(Stored entries)
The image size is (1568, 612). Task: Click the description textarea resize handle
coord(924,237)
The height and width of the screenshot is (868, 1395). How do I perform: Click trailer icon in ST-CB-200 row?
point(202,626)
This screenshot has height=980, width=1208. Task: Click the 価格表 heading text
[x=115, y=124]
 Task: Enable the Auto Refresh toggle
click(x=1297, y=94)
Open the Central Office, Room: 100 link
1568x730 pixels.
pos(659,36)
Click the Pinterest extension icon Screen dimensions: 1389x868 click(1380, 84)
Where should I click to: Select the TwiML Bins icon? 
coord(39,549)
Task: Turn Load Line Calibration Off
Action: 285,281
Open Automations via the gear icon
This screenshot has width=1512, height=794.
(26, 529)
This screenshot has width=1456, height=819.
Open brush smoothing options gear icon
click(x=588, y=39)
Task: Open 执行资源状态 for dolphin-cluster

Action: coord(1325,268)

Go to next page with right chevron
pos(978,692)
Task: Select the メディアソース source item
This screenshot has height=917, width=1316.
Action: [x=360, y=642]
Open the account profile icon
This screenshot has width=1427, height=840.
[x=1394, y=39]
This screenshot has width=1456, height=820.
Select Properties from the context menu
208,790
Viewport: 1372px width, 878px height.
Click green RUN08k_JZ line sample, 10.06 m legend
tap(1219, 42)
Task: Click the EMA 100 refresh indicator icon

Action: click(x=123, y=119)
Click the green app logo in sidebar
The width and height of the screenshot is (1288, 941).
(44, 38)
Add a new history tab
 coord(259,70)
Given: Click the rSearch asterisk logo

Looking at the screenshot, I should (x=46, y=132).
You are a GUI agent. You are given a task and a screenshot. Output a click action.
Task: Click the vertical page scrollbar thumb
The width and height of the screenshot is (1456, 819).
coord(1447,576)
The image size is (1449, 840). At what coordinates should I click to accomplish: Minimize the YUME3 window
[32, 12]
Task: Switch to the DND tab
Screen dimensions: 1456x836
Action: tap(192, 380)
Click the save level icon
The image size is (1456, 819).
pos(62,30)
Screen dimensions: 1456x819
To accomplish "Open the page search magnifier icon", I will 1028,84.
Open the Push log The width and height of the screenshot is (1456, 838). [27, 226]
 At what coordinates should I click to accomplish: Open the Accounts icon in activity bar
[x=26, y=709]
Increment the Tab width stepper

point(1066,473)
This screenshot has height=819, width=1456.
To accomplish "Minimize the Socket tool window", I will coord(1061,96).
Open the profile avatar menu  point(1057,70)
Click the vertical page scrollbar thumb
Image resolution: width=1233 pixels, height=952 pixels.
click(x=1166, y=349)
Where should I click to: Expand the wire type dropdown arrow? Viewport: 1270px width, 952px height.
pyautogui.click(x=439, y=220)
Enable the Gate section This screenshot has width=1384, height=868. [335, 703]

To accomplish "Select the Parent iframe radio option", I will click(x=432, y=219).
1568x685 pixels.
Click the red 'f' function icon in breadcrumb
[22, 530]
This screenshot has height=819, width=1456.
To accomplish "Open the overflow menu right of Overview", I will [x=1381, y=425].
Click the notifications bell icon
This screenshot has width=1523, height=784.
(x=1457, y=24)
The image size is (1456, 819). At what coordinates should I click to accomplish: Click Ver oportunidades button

## Task instructions
Starting at the line that contains "Click the red 'f' function icon in breadcrumb", copy every line down to the last line of the records above, exactly as written.

## Solution
Click the red 'f' function icon in breadcrumb
[22, 530]
This screenshot has height=819, width=1456.
To accomplish "Open the overflow menu right of Overview", I will [x=1381, y=425].
Click the notifications bell icon
This screenshot has width=1523, height=784.
(x=1457, y=24)
The image size is (1456, 819). At what coordinates should I click to accomplish: Click Ver oportunidades button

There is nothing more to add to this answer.